### The data

Start of Block

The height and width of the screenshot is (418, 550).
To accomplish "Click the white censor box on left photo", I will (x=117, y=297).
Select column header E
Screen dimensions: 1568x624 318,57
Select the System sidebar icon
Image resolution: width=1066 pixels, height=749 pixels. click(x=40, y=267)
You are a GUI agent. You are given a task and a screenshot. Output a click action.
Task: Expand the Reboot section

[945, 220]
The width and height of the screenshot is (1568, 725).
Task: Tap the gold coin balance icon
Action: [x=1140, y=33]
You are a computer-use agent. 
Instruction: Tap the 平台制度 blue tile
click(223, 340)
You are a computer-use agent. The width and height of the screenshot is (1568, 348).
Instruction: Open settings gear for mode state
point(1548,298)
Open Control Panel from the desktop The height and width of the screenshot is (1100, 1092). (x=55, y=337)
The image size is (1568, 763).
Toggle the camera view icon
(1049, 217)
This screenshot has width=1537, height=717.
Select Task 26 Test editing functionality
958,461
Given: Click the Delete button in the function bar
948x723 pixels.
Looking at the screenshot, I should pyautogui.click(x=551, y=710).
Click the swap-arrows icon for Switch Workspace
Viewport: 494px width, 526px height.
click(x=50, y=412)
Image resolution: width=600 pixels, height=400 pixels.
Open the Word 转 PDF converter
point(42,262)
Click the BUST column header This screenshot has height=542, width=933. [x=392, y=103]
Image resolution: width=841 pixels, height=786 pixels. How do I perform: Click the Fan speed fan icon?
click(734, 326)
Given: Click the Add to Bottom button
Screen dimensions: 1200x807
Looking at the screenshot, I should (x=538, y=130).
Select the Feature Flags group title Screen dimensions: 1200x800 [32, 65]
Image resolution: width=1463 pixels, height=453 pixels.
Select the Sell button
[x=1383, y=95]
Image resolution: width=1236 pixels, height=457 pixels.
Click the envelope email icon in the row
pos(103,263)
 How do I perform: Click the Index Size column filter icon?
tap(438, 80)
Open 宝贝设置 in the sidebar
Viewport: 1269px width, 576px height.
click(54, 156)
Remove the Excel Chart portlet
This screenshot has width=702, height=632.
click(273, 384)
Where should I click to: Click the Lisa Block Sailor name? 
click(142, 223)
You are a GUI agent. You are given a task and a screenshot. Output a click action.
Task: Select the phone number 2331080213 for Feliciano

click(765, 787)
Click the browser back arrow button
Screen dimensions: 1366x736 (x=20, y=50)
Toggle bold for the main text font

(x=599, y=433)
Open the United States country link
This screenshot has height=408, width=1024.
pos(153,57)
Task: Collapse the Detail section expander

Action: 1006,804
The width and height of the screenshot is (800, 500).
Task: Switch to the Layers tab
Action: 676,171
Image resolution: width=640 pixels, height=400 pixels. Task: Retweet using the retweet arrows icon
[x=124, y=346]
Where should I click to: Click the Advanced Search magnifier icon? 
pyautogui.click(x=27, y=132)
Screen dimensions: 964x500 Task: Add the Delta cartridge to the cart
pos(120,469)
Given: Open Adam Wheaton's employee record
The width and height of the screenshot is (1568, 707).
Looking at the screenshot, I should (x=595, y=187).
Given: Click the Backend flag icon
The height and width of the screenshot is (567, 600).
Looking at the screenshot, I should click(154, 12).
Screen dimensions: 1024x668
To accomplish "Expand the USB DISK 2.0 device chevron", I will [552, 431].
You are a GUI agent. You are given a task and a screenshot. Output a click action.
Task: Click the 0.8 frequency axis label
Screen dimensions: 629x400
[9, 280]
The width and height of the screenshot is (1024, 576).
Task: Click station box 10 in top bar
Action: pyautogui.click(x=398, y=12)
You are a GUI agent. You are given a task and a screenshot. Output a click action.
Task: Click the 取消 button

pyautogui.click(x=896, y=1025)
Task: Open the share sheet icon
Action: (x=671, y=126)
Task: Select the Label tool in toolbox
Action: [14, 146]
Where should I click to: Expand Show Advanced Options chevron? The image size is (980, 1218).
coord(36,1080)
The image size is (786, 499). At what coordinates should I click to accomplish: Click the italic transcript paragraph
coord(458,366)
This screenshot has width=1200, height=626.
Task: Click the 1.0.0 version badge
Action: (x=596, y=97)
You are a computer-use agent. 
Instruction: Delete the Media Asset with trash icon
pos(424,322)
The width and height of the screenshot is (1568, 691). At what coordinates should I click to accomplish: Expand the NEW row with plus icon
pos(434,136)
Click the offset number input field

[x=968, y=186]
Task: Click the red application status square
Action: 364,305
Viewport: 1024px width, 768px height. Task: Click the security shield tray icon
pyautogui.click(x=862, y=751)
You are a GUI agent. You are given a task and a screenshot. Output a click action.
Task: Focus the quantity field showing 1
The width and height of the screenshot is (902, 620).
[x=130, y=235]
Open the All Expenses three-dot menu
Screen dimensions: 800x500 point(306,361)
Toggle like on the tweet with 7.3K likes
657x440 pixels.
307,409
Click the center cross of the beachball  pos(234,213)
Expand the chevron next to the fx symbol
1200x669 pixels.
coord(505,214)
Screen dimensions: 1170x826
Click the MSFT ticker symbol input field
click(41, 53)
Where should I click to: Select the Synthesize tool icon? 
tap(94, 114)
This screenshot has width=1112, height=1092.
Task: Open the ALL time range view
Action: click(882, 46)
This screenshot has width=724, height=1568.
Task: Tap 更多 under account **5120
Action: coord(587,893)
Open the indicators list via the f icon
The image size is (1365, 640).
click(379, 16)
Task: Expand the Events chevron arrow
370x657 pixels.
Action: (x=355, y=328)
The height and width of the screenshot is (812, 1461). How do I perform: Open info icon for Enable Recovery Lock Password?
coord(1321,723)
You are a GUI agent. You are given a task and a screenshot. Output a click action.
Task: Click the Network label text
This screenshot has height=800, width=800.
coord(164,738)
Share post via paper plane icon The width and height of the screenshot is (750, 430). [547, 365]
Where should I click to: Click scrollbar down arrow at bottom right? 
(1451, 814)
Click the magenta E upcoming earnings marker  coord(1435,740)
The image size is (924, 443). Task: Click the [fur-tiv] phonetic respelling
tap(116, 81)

End of Block

### Problem description
Give back, exactly as written, the stretch from the line with "Select Task 26 Test editing functionality" through the line with "Select the Feature", and no other lines from the records above.

### Task result
Select Task 26 Test editing functionality
958,461
Given: Click the Delete button in the function bar
948x723 pixels.
Looking at the screenshot, I should pyautogui.click(x=551, y=710).
Click the swap-arrows icon for Switch Workspace
Viewport: 494px width, 526px height.
click(x=50, y=412)
Image resolution: width=600 pixels, height=400 pixels.
Open the Word 转 PDF converter
point(42,262)
Click the BUST column header This screenshot has height=542, width=933. [x=392, y=103]
Image resolution: width=841 pixels, height=786 pixels. How do I perform: Click the Fan speed fan icon?
click(734, 326)
Given: Click the Add to Bottom button
Screen dimensions: 1200x807
Looking at the screenshot, I should (x=538, y=130).
Select the Feature Flags group title Screen dimensions: 1200x800 [32, 65]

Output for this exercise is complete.